To “believe” is to put full trust in the God who “justifies the ungodly” (4:5) by means of the cross and resurrection of Christ. Though intellectual assent cannot be excluded from faith, the Pauline emphasis is on surrender to God as an act of the will (cf., e.g., 4:18; 10:9). Pauline (and NT) faith is not (primarily) agreement with a set of doctrines but trust in a person. Though not explicit here, another focus of Romans is the insistence that faith is in no sense a “work.” Therefore, although we must never go to the extreme of making the person a totally passive instrument through whom “believing” occurs–for Paul makes clear that people are responsible to believe–we must also insist that believing is not something we do (in the sense of “works”) but is always a response, an accepting of the gift God holds out to us in his grace (see especially 4:1–8).2
In this verse, the “Greeks” are Gentiles. According to Acts, when Paul arrived at a location he shared the gospel with the Jews first (13:4-5, 14-44; 14:1; 16:13-15; 17:1-4, 10-12, 16-17; 18:1-4; 19:8; 28:16-24) before turning to the Gentiles (13:46-47; 18:16; 28:24-29). But, given the theological context, Paul must be speaking of something more than historical circumstance. For Paul, Jewish priority rests upon the place God himself had given the Jews in the plan of salvation. The Jews were entrusted with the words of God (3:2). They had the covenants, the law, temple worship, promises, and the Messiah (9:4-5).
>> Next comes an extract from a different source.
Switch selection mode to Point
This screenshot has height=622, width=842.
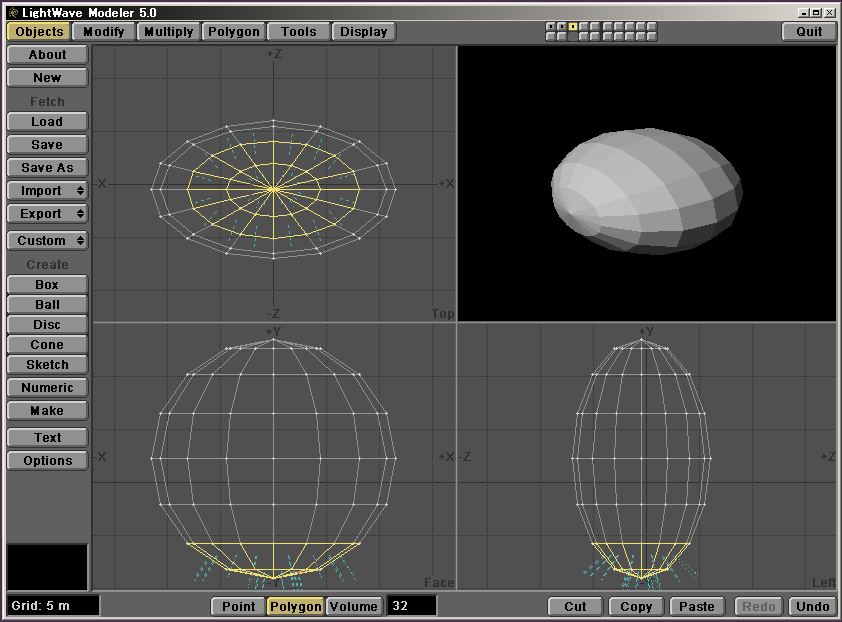[x=238, y=606]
To Israel the promises were first given, and to the Jews they still particularly apply. Without in any way subtracting from the equal access that all people now have to the gospel, then, Paul insists that the gospel, “promised beforehand . . . in the holy Scriptures” (1:2), has a special relevance to the Jew.3
17 For the righteousness of God is revealed in the gospel from faith to faith, just as it is written, “The righteous by faith will live.”
The “righteousness of God” can be understood in a forensic sense or a transformative sense. The forensic sense takes the righteousness of God to refer to the believer’s status before God. Righteousness is a gift from God that renders or declares the believer, who is still a sinner, acceptable in God’s sight. The transformative sense takes the righteousness of God to be God’s act of justifying or transforming the believer. The two positions are not mutually exclusive and both apply in this verse.
The evidence for the forensic position is:4
- The terms “righteousness” and “faith” appear together frequently in passages that suggest a person’s righteousness before God is due to faith (Rom 3:21-22; 4:3, 5-6, 9, 11, 13, 22; 9:30-31; 10:3-6, 10; Gal 2:20-21; 3:6, 21-22; 5:5; Phil 3:9).
- Faith is said to reckon the believer as righteous, which suggests righteousness is a status ascribed to the believer because of faith (Rom 4:3, 5-6, 9, 11; Gal 3:6).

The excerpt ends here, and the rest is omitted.